Neil Young - Carnegie Hall

Such is Young’s popularity, that even a lengthy bout of tuning before The Loner from his 1968 debut solo album is greeted with a ripple of applause. Endlessly charming, maybe a little nervous, he fields bellowed requests with good humour, jokes about taking an intermission for popcorn and admits of his piano playing “I don’t play that good… all these intros sound the same”.

The descending D/A/G progression of Helpless, first recorded in 1969 with Crazy Horse but given instead to CSNY for Déjà Vu, is greeted with devotional acclaim, and the scything purity of Young’s delivery is simply stunning. There’s something deeply compelling, too, about peering through this window in time and hearing Southern Man, Only Love Can Break Your Heart and After The Gold Rush tried out as new songs, only two months after their release. All are utterly devastating, Southern Man whipped up to a stirring peak and then reduced to a final tender whisper, Young’s humility endearing as he thanks everyone who “waited in line to get tickets”. Seated at the piano for the album’s title track, his poignant “we’ve got mother nature on the run in the 1970s” sounds sadly apposite 40 years on.

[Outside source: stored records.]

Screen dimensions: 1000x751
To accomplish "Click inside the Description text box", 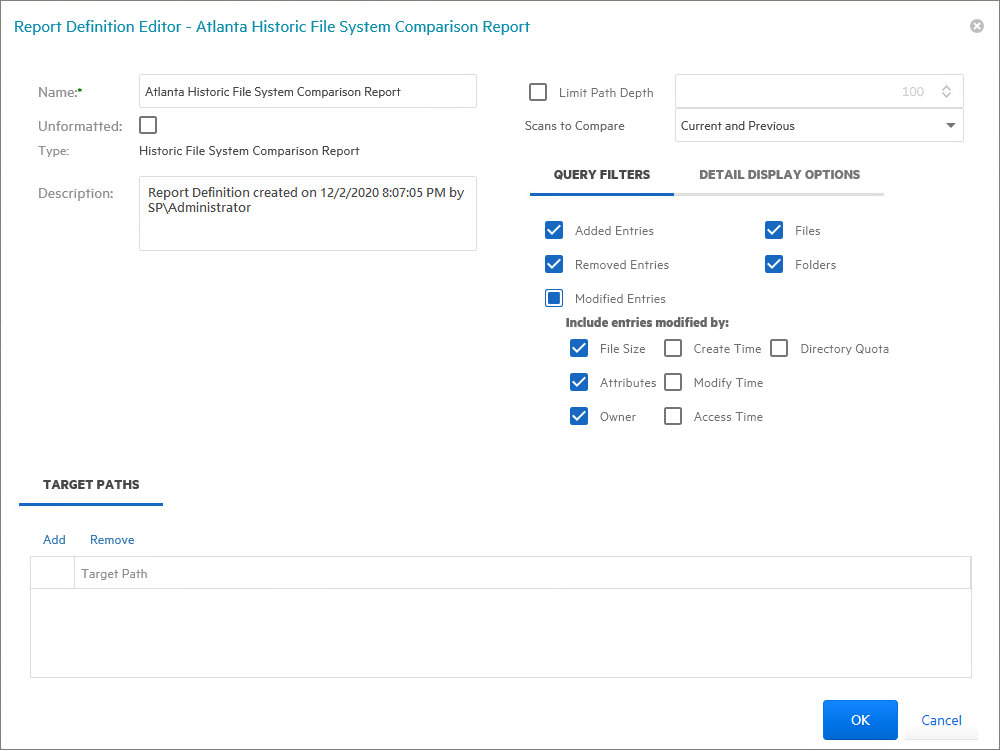I will pyautogui.click(x=307, y=213).
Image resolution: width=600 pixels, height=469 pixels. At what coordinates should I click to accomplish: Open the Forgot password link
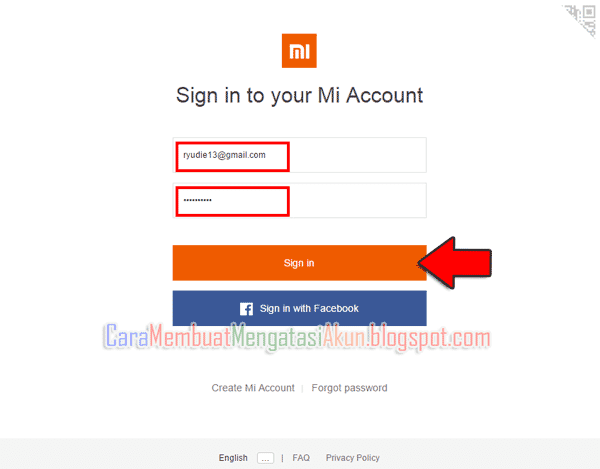click(x=349, y=388)
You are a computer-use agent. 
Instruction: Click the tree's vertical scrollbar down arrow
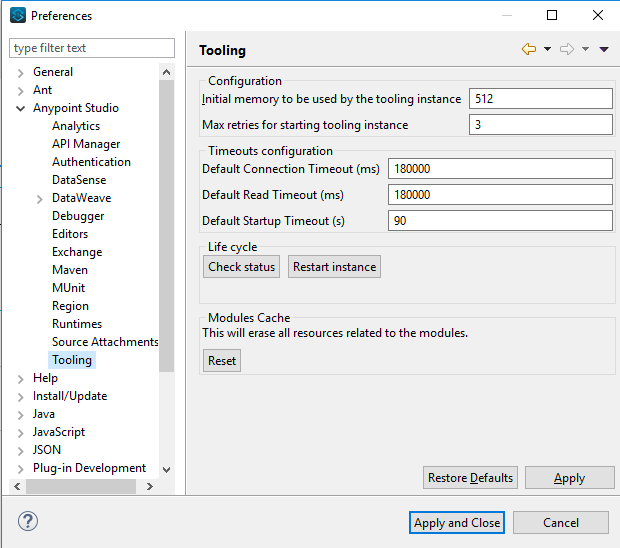click(x=166, y=469)

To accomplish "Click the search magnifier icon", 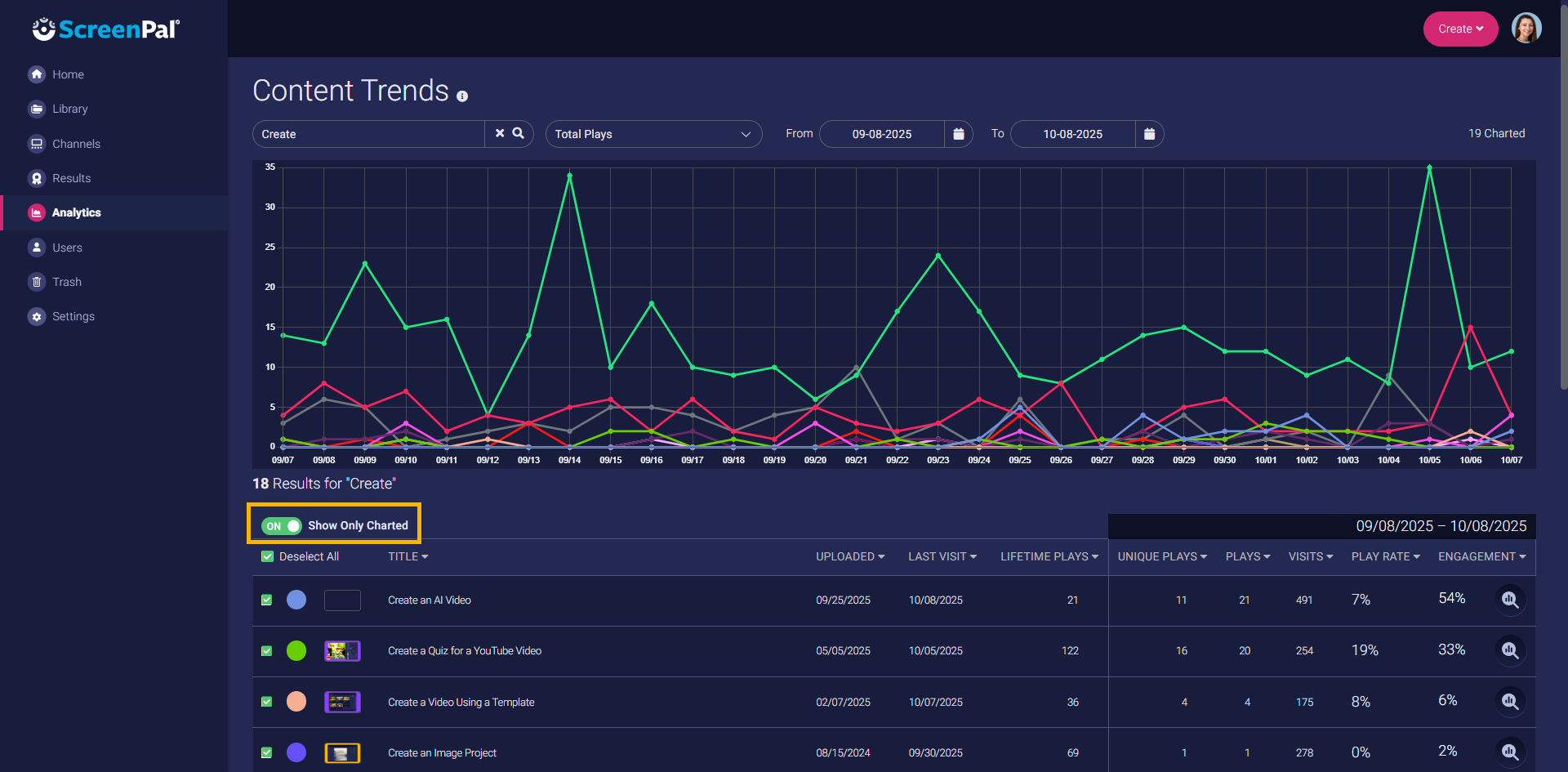I will coord(519,133).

It’s only when the crowd’s out-of-time clapping derails Sugar Mountain that the performance threatens to wobble, but with consummate grace Young navigates the bump in the road effortlessly, reprimanding his audience: “If you’re going to do it folks, do it with me”.

Neil Young
Image: Larry Hulst / Getty Images

A trio of songs are previewed – Old Man, destined to appear on Harvest, See The Sky About To Rain and Bad Fog Of Loneliness, with the latter not seeing the light of day on an official release until 2007’s Live At Massey Hall. We’re nearly done when one of the set’s most enthralling moments arrives in the shape of Ohio, Young’s furious reaction to the Kent State shootings seven months earlier. The solemnity of his repeated phrase “Four dead in Ohio” fills the hallowed auditorium, the fret buzz of his bassnotes reverberating through the decades, and the biggest ovation of the evening ensues for one of the all-time great protest songs.

Collectors may point to the pre-existence of similar artefacts from the vault, such as Live At Massey Hall 1971, and the odd cynic may suspect a cash-in, but that would be a churlish verdict. This is a spellbinding document, the sheer unadulterated essence of these songs from the varying strands of Neil Young’s early years evidence of the monumental writing prowess he possessed from the outset. How this recording has remained unheard in a dusty corner of the archives for 50 years is a mystery, but its emergence is a cause for celebration.

Neil Young’s Carnegie Hall 1970 is out now.